◆ PROBLEM DETAILS ◆
For this exercise, an exact copy is needed of only the lines from the one containing "Task: Remove the" through the end of the data, with pictures left out.

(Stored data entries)
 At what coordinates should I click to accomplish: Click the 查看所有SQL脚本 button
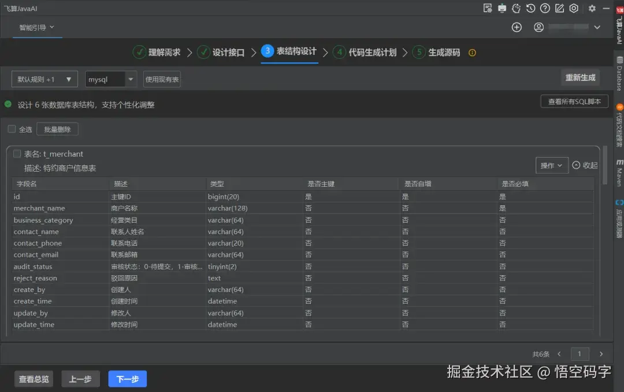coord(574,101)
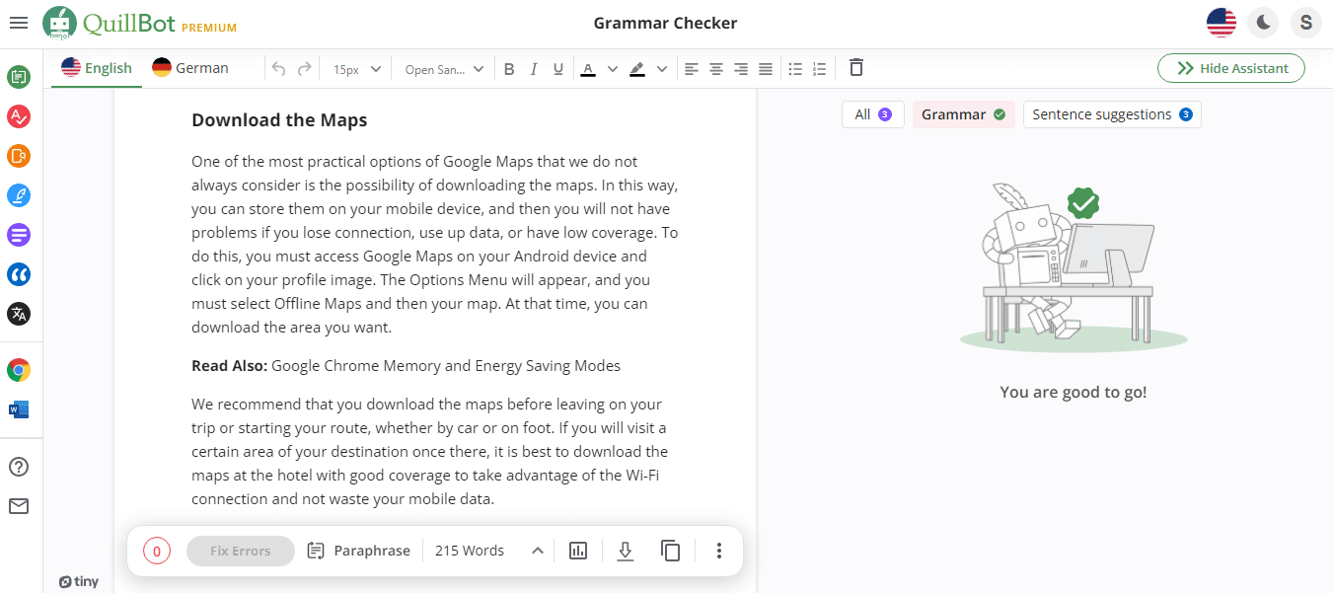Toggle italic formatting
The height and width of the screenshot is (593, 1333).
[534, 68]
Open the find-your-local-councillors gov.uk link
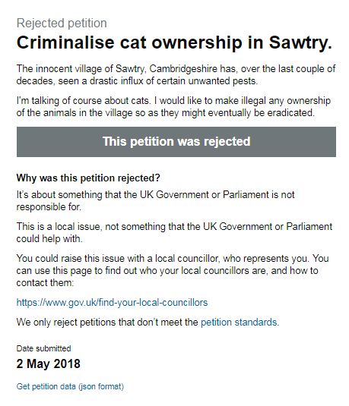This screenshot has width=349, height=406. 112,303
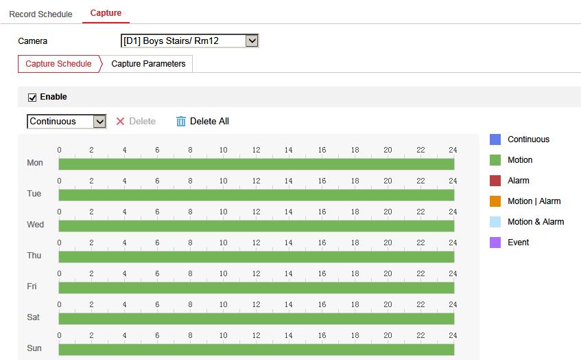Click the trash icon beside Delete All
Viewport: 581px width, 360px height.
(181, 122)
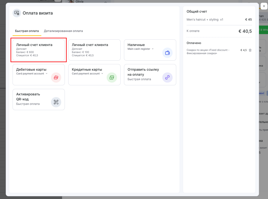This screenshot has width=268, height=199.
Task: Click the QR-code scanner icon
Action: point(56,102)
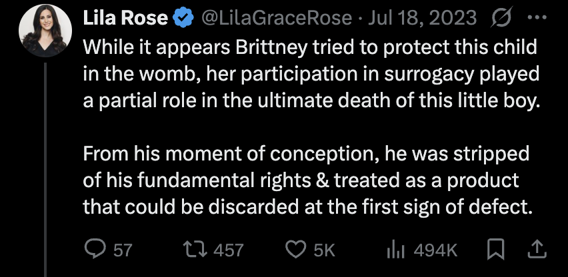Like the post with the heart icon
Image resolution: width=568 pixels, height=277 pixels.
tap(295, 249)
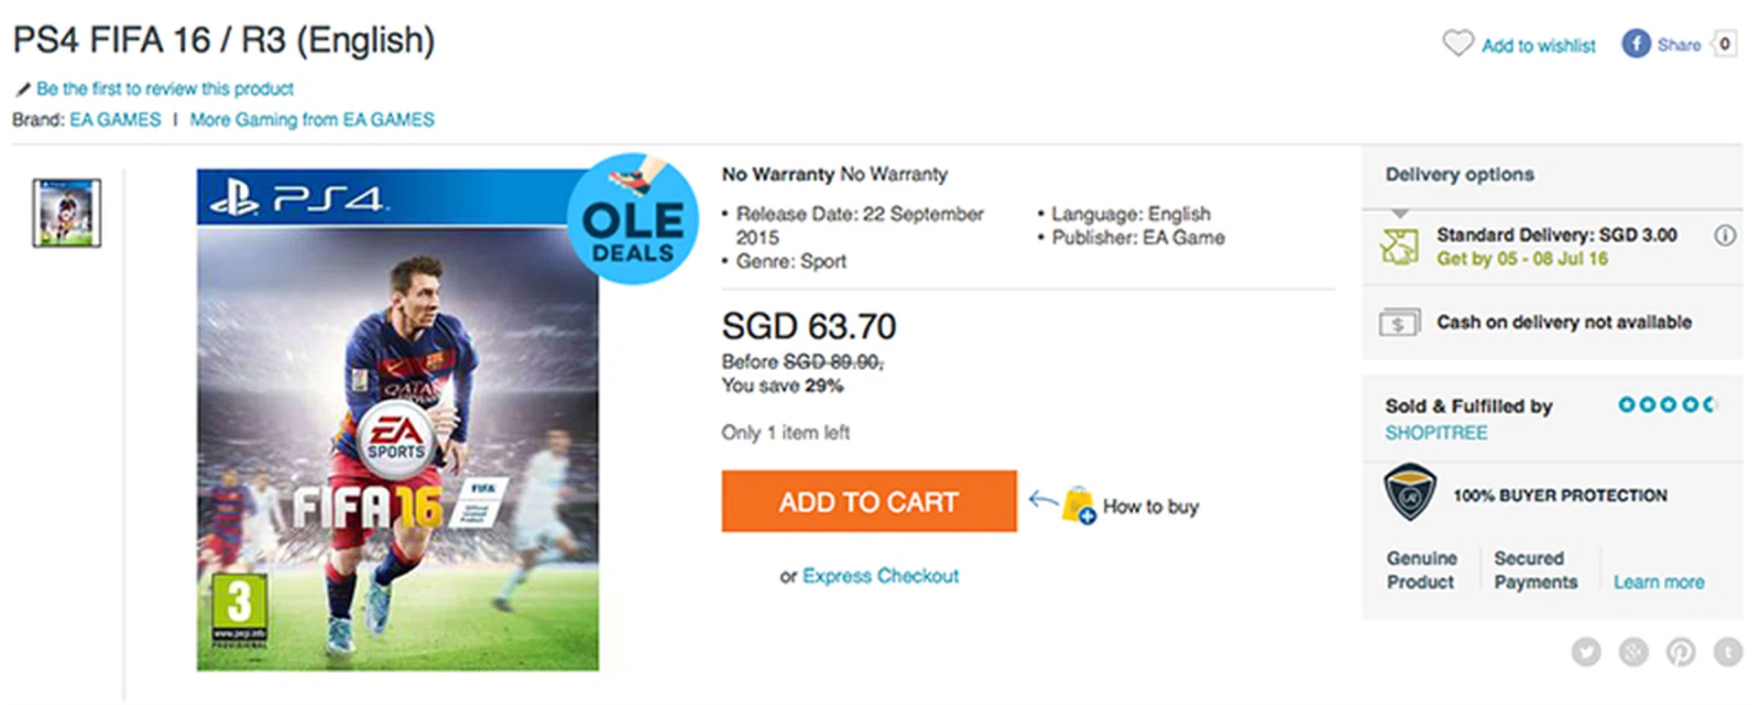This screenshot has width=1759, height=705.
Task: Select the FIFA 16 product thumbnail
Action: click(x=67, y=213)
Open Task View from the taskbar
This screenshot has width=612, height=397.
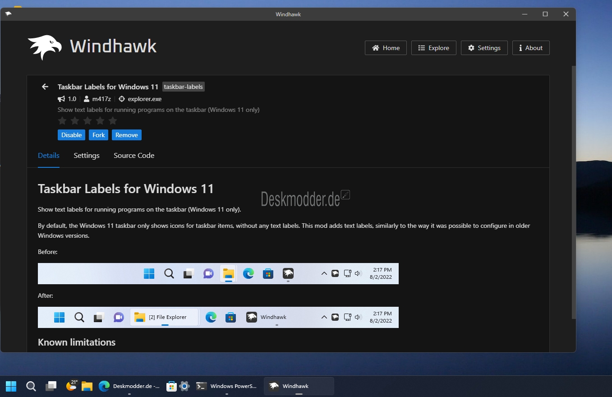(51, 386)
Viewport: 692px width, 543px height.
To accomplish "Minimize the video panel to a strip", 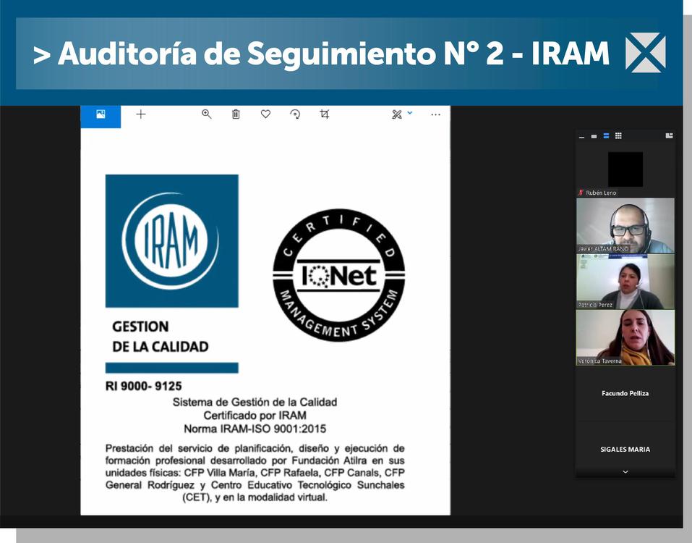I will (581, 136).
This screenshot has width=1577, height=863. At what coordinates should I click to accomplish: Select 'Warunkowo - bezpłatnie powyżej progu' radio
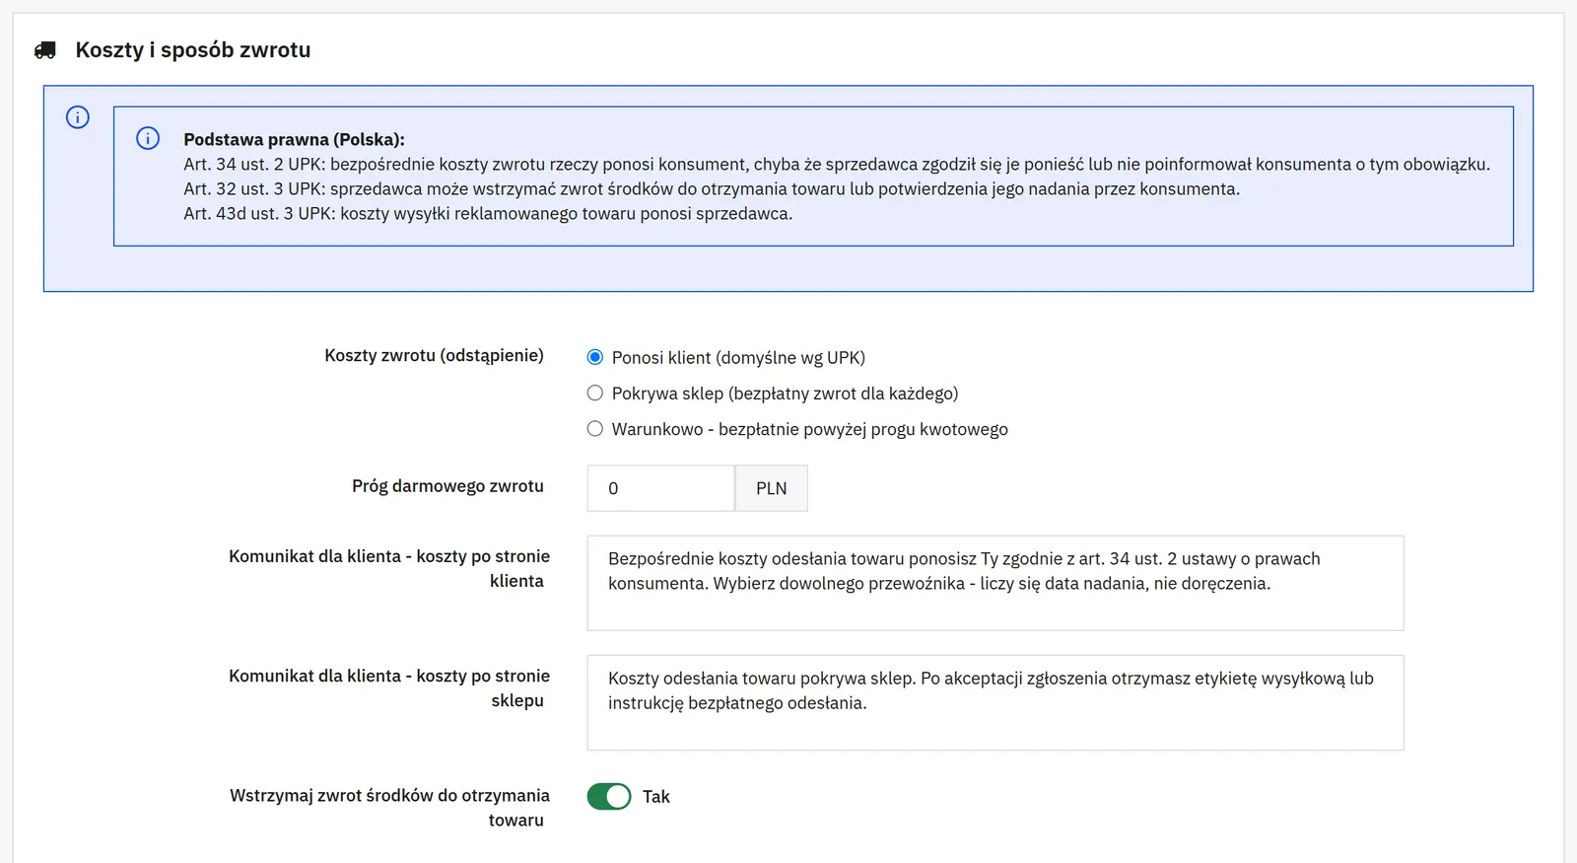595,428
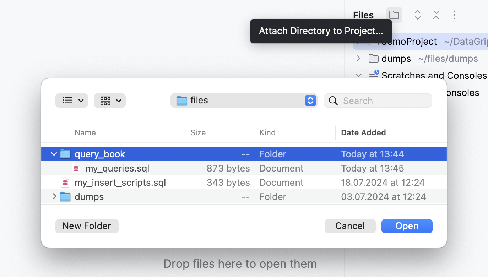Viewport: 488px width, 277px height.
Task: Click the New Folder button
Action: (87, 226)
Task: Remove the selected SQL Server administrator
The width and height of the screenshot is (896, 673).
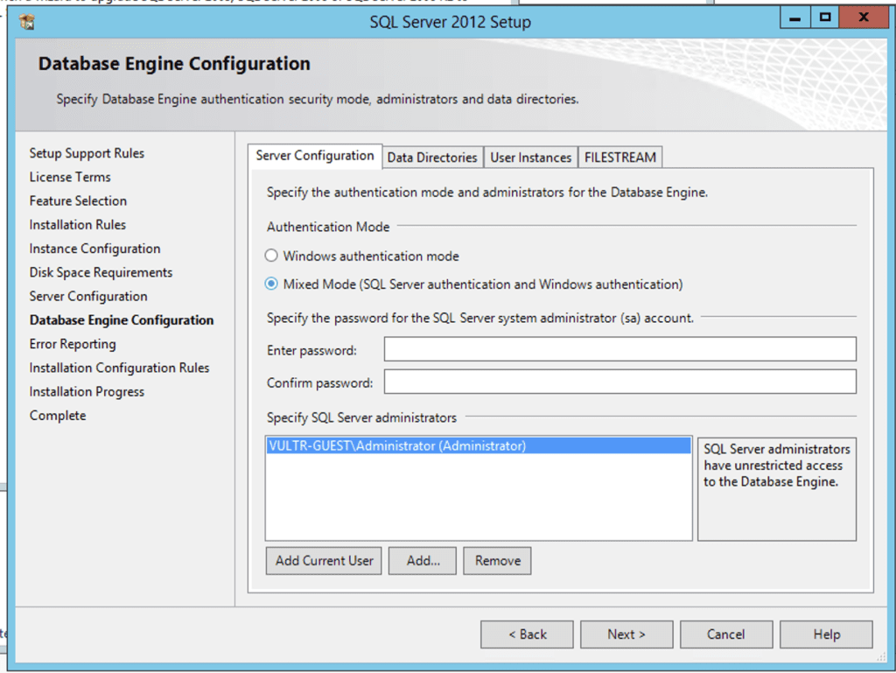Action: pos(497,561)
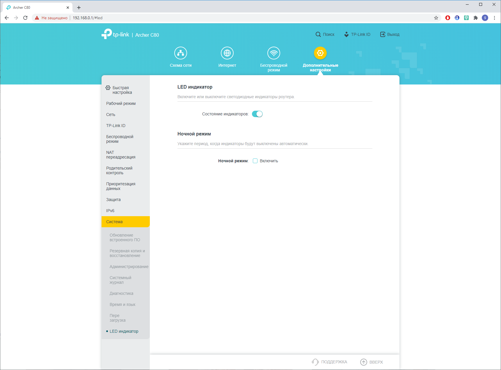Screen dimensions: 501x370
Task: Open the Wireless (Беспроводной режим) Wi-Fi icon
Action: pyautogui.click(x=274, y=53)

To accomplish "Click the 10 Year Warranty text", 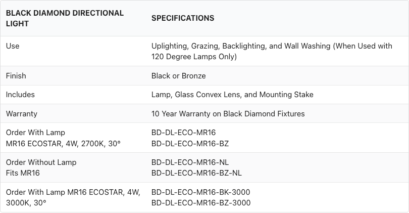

◆ RESULT ◆
Task: Remove the selected SQL Server administrator
The width and height of the screenshot is (896, 673).
Action: pos(497,561)
Screen dimensions: 501x370
Task: Open the Wireless (Беспроводной режим) Wi-Fi icon
Action: pyautogui.click(x=274, y=53)

To accomplish "Click the 10 Year Warranty text", 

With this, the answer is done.